§ **练习说明**:
统计下面的记录中有多少行包含字符串“should”，区分大小写，只回答一个数字。

▽

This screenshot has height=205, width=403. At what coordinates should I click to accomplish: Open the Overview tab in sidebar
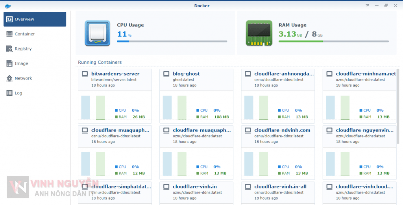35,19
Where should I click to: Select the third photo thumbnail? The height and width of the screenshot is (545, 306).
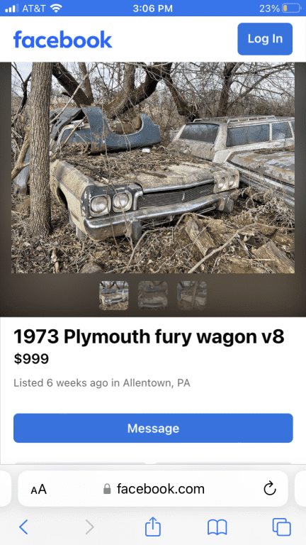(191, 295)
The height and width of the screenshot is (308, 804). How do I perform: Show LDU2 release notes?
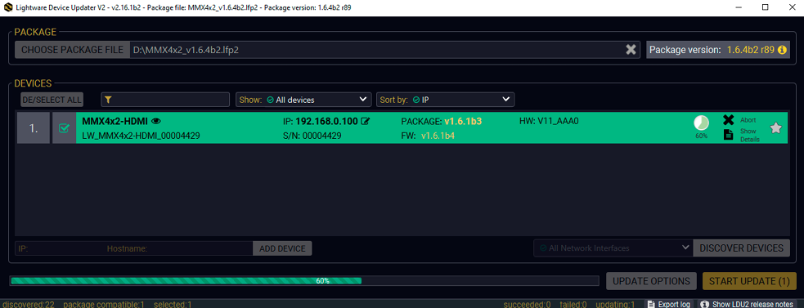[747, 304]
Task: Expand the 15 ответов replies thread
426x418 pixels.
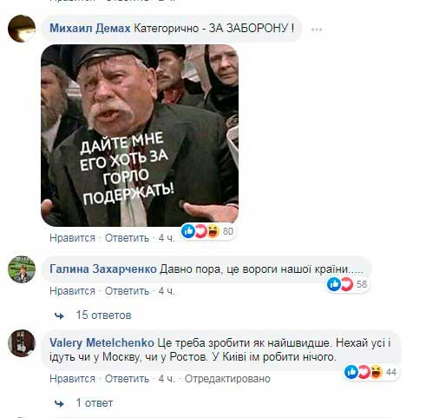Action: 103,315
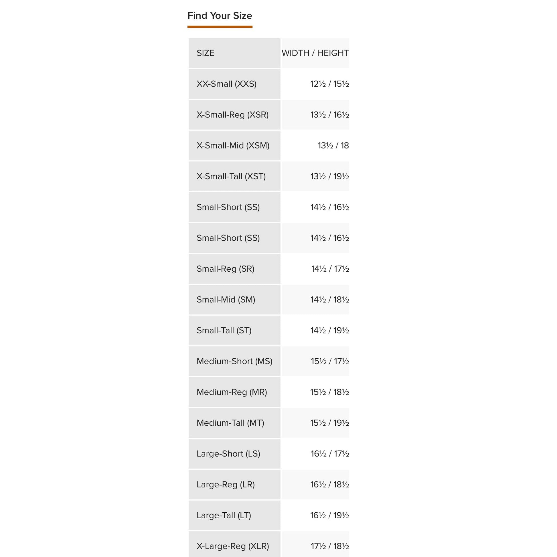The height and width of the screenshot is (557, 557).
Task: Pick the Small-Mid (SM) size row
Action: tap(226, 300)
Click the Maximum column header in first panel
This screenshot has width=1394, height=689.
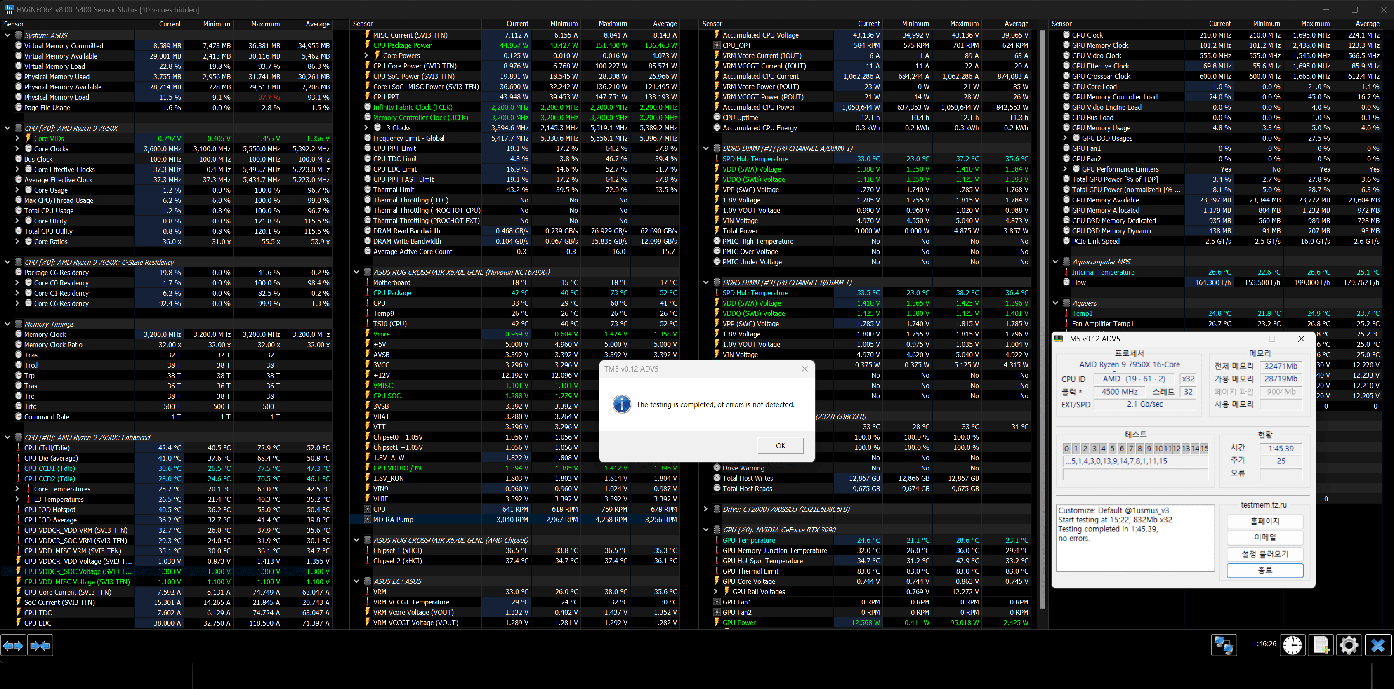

△

§ **本题答案**:
2